First reports on initial efforts to use these advanced technologies show tantalizing potential.
- At Massachusetts General Hospital researchers have developed an AI algorithm to rapidly diagnose and classify brain hemorrhages from unenhanced computed tomography scans, detecting acute incidents and offering prediction capabilities that eventually could help staff in hospital emergency departments evaluate patients with acute stroke symptoms.
- Researchers led by Boston Children’s Hospital are using AI in combination with two forecasting methods to produce what they call the most accurate estimates of flu activity to date—a week ahead of traditional healthcare-based reports, at the state level across the United States. That could help providers get ahead of resource demands and better respond to current influenza trends.
- HCA Healthcare, a Nashville, Tenn.‐based chain operating hospitals nationwide, estimates it has saved more than 5,500 lives using sepsis algorithms that monitor every patient in every hospital that’s been part of the health system for more than a year. The algorithmic system is getting impressive results in combating this life-threatening condition that is the ninth leading cause of death in U.S. hospitals.
Indeed, these clinical applications of AI and data visualization are where most healthcare organizations are concentrating early efforts in using this advanced assistive and predictive technology, according to results of a recent poll of Health Data Management readers.
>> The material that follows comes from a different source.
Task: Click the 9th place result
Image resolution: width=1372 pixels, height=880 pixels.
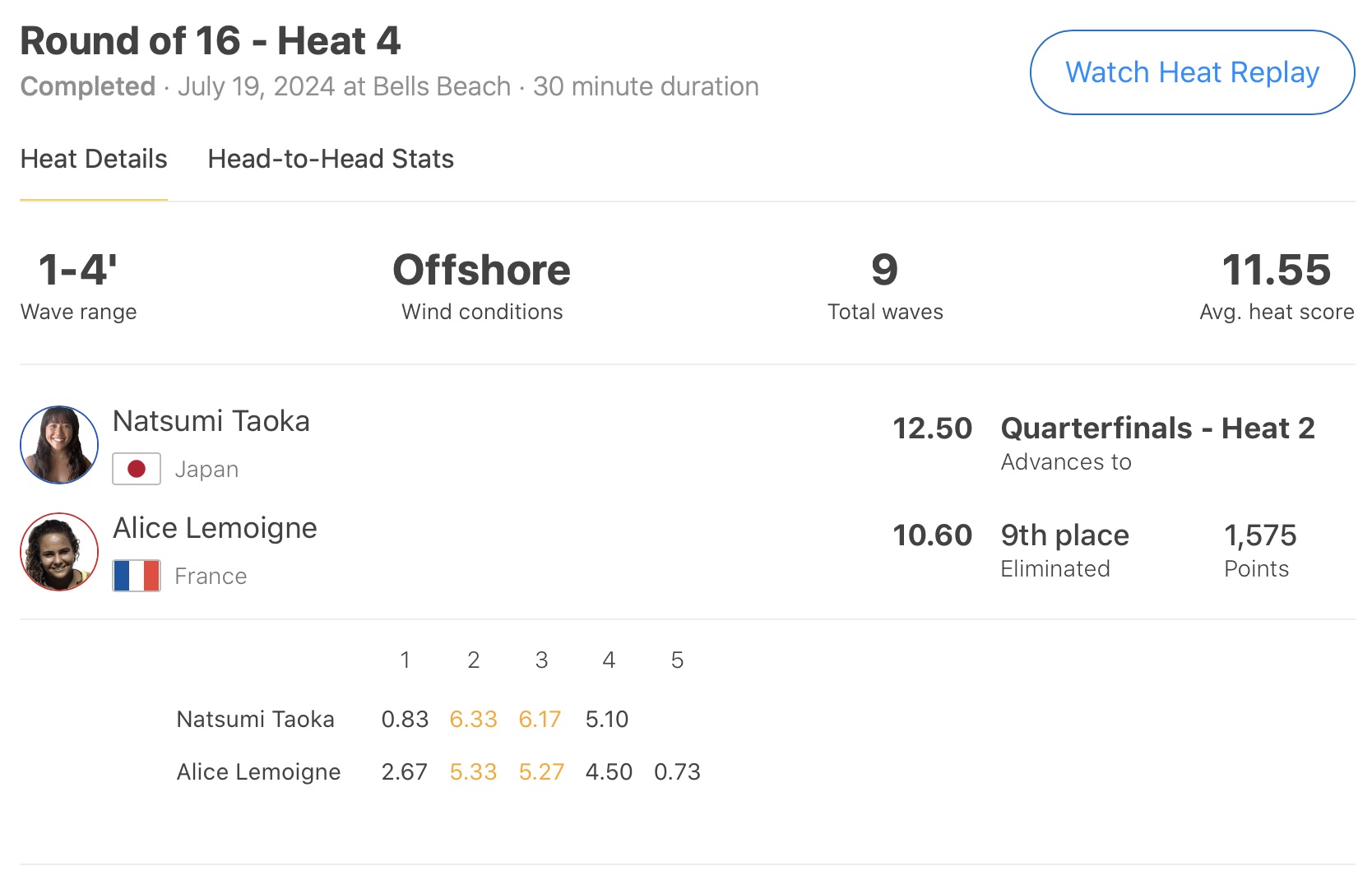Action: (x=1064, y=535)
More than half (53 percent) of respondents to the survey say their organizations are using these advanced analytic technologies to improve clinical decision making. That’s far and away the leading use of this information technology, but a range of other applications are being implemented, respondents say.
The study was conducted by Health Data Management and SourceMedia Research, the research arm of HDM’s parent company. A total of 160 responses, primarily from provider organizations, were received in late 2018.
More than a third of respondents—36 percent—say their organizations are using AI and data visualization to reduce the burdens that electronic health records systems pose to clinicians. Such efforts include initiatives to aid documentation, or to use data compiled in the EHR system to aid in making predictions to support patient care or organize preventive care efforts.
Another 34 percent of respondents are using AI and data visualization to turn the EHR into a reliable risk predictor. That’s exemplified by the work at HCA and many other provider organizations that are looking to be able to divine potential risks and make predictions on patients from the information in the clinical record.
In addition, respondents to the HDM survey say their organizations are using AI and data visualization to monitor health through wearables and personal devices (26 percent); to bring intelligence to medical devices and machines (24 percent); and to bring more precise analytics for pathology images.
Of all respondents, one in five (21 percent) say their organizations are not currently using AI and data visualization.
Despite all the budding efforts in using AI and predictive technologies, most respondents to the HDM survey believe their organizations still have work ahead to become more effective in the use of this IT.
In fact, only 7 percent say their organizations are extremely effective in using AI and data visualization, and only another 19 percent say they are very effective. More than a third—36 percent—say they are only somewhat effective, while a total of 27 percent of respondents say their organizations are either not at all effective or not very effective.
Those results make sense, because most of the work being done to integrate AI and other predictive technologies is happening at large academic medical organizations or hospital chains, which can bring sufficient economies of scale and research resources to investigating uses.
Beyond that, many organizations are still in the beginning phases of studying individual algorithms in specific use cases. Beyond identifying practical AI/data visualization uses, organizations still must determine how best to deploy multiple algorithms widely, having them work with minimal human intervention in the background of patient care.
But nearly half of respondents say figuring out how to deploy a wide range of AI and visualization tools will be crucial for their organizations. A total of 48 percent of respondents say that AI and data visualization will be either very important or extremely important to their organizations, while another 26 percent believe it will be somewhat important.